Part:26

11.6K 1K 32
                                    

Vote and comment juseyo...

...

Erick bersenandung kecil sambil mengemasi baju-baju Arga ke dalam koper. Sedangkan, sang pemilik pakaian hanya diam sambil menggendong Gibran, karena anak kecil itu tadinya menangis di saat Arga bilang kalau dia akan pergi.

Makanya, Arga jadi kesulitan mengemasi barangnya, membuat abangnya harus repot untuk beres-beres seperti ini sendirian.

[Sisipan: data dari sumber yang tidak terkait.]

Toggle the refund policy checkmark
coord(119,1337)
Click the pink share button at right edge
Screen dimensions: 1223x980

Sebenarnya yang dibereskan pun tidak banyak, mengingat dia tidak membawa apapun ke partement ini. Bahkan Arga tadinya tidak ingin membawa apapun dari sini, tapi Aland bilang padanya, untuk membawa saja pakaian-pakaian yang sudah dibelikannya untuk Arga, karena katanya dari pada tidak ada seorangpun yang menggunakannya, dan yang pastinya akan terbuang sia-sia.

Karena hal itulah, Arga jadi membawa pakaian-pakaian itu.

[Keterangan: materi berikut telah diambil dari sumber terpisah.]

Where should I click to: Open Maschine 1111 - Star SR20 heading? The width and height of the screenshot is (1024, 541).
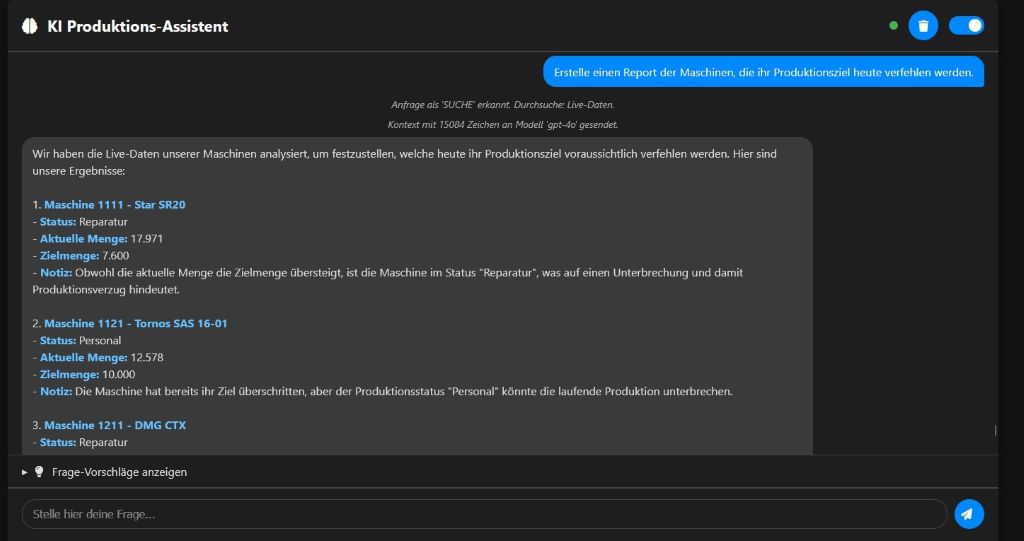click(x=114, y=205)
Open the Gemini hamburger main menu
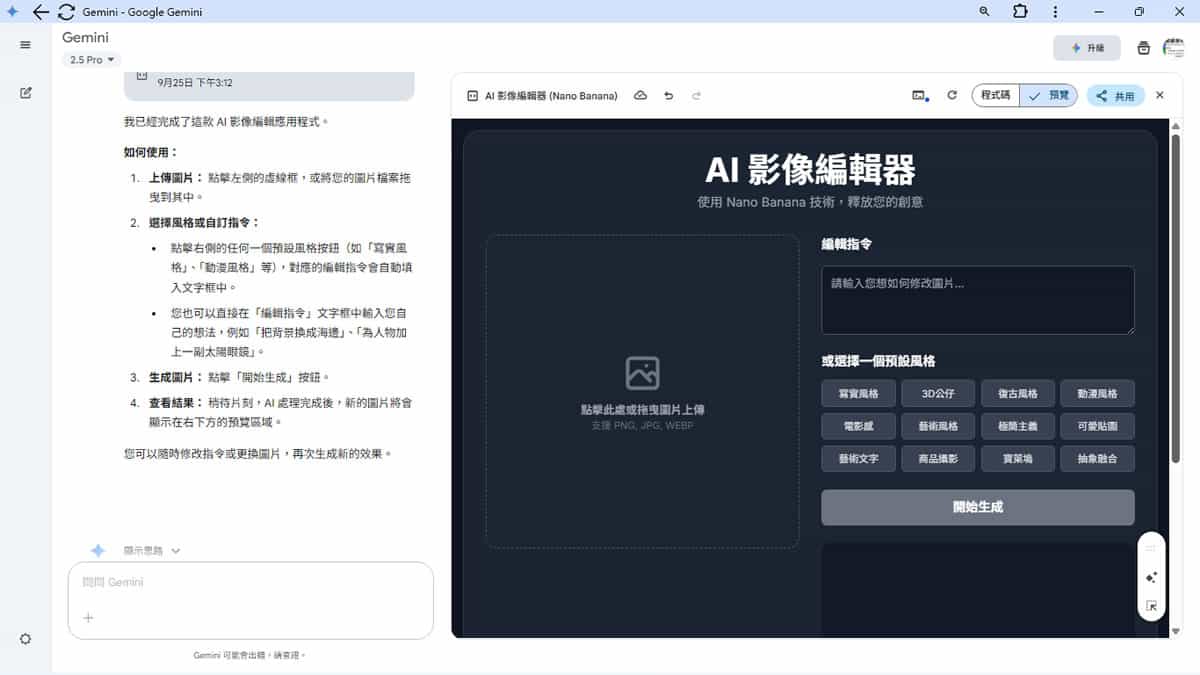1200x675 pixels. [x=25, y=45]
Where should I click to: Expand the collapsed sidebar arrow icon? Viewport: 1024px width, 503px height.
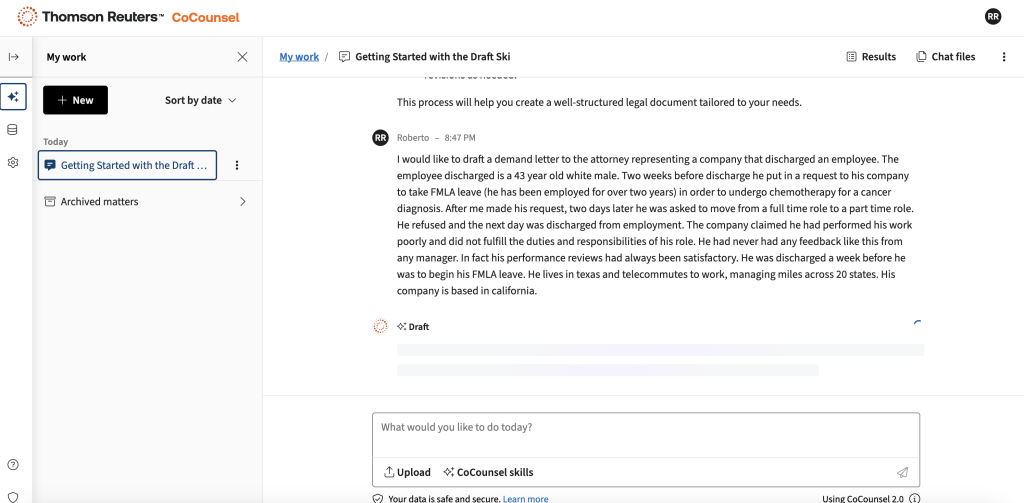[x=13, y=57]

"Kamu sudah benar-benar yakin dengan keputusan kamu ini, Arga?" Tanya Aland membuat sang empu beralih menatapnya.

"Arga yakin Om, sekali lagi Arga mau ngucapin terima kasih karena udah menjaga dan ngasih Arga te.pat tinggal selama ini" ucap Arga dengan senyuman kecilnya menatap Aland.

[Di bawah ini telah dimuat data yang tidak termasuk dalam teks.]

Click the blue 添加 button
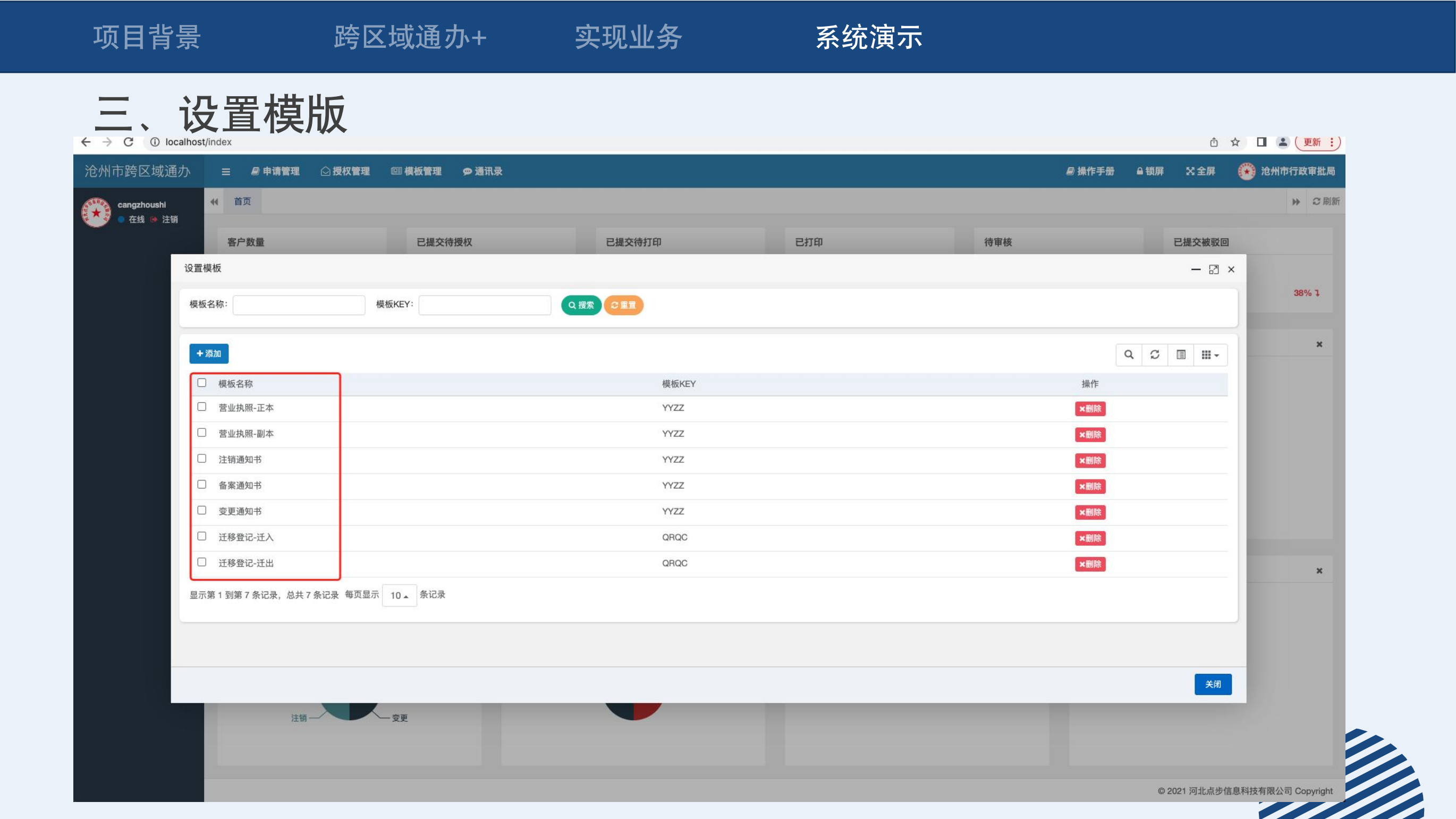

Semalam dirinya dan Erick sudah mendiskusikan tentang hal ini. Rencananya setelah mereka pergi liburan, Erick ingin tinggal berdua dengan adeknya itu di apartementnya.

Bukannya dirinya tak ingin tinggal di apartement Aland ini bersama Arga, tapi menurutnya masalah keluarganya tidak seharusnya orang lain ikut campur.

Yah walaupun Aland tidak bertindak macam-macam selama ini, pria itu bahkan sudah melindungi adeknya, dan Erick tentu saja sangat berterima kasih karena hal itu.

Tapi sekarang, dia ingin berusaha melindungi Arga dengan kemampuannya, dia tidak ingin orang lain terlibat lebih jauh dengan masalah keluarganya.

Sedangkan Arga sendiri, walaupun sebenarnya awalnya ragu, tapi akhirnya dia memilih mencoba untuk berani menghadapi masalahnya. Lagipula, dia juga tidak ingin merepotkan Aland lebih jauh lagi.

Benar kata Erick, tidak seharusnya mereka melibatkan orang lain ke dalam masalah keluarga mereka.

Makanya setelah pertimbangan matang, Arga memilih ikut dengan Erick dan itu artinya dia harus keluar dari apartement Aland ini.

Aland ikut tersenyum kecil dan mengelus rambut Arga.

"Om suka melihat tatapan penuh tekad kamu ini, sepertinya kamu sudah menemukan keberanian kamu, itu bagus"

"Baiklah, kamu boleh pergi"

Arga tersenyum kecil menanggapi ucapan pria matang itu, walaupun dia tidak ekspek dengan perkataan yang dilontarkan Aland itu. Karena tadinya, dia kira Aland akan menahannya di sini, atau terus memastikan keputusannya kembali untuk keluar dari tempat aman ini.

Tapi baguslah, dia malah semakin percaya diri dengan perkataan Aland padanya. Dia semakin yakin, kalau dia bisa menyelesaikan masalahnya, dengan tekad kuat dan dorongan dari orang-orang sekitarnya, Arga yakin kalau dia bisa.

"Tapi, kalau kamu ingin kembali menenangkan diri dan butuh tempat sendirian, tempat ini selalu terbuka untuk kamu" lanjut Aland dengan terus mengelus rambut Arga.

Arga merasa terharu mendengar hal tersebut, dan seketika matanya berkaca-kaca, seperti hendak menangis.

"Makasih om" ucap Arga dan diangguki oleh Aland, kemudian mengambil alih Putra sulungnya yang sudah tertidur di gendongan Arga.

"Udah nih dek" ucap Erick mendorong kopernya mendekati Arga.

"Penerbangannya jam berapa?" Tanya Aland sambil menimbang-nimbang Gibran yang bergerak gelisah digendongannya.